Private information via the Unruh effect
Kamil Bradler, Patrick Hayden, Prakash Panangaden

TL;DR
This paper explores how the Unruh effect creates a natural noise that can be exploited to achieve perfect quantum communication security against an accelerated eavesdropper in relativistic quantum information scenarios.
Contribution
It demonstrates that the private quantum capacity equals the entanglement-assisted quantum capacity for the eavesdropper's channel, providing a new security mechanism in relativistic quantum communication.
Findings
Private quantum capacity equals entanglement-assisted quantum capacity.
Security improves with the eavesdropper's acceleration.

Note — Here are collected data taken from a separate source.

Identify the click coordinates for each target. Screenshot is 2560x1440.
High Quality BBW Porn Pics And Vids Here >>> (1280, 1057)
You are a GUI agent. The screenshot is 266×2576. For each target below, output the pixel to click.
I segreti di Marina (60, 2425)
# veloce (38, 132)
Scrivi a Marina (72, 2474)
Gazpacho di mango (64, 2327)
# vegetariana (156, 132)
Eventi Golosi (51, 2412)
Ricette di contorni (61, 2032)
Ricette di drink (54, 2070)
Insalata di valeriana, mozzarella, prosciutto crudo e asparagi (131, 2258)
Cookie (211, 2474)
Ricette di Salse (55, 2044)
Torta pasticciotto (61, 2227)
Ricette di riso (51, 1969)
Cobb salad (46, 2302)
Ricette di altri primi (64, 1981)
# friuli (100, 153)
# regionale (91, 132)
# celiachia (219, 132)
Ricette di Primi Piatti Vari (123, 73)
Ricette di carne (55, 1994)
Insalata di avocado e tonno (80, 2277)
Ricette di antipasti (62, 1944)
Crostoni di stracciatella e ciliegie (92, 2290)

The capacity is evaluated for all accelerations.
Abstract
In a relativistic theory of quantum information, the possible presence of horizons is a complicating feature placing restrictions on the transmission and retrieval of information. We consider two inertial participants communicating via a noiseless qubit channel in the presence of a uniformly accelerated eavesdropper. Owing to the Unruh effect, the eavesdropper's view of any encoded information is noisy, a feature the two inertial participants can exploit to achieve perfectly secure quantum communication. We show that the associated private quantum capacity is equal to the entanglement-assisted quantum capacity for the channel to the eavesdropper's environment, which we evaluate for all accelerations.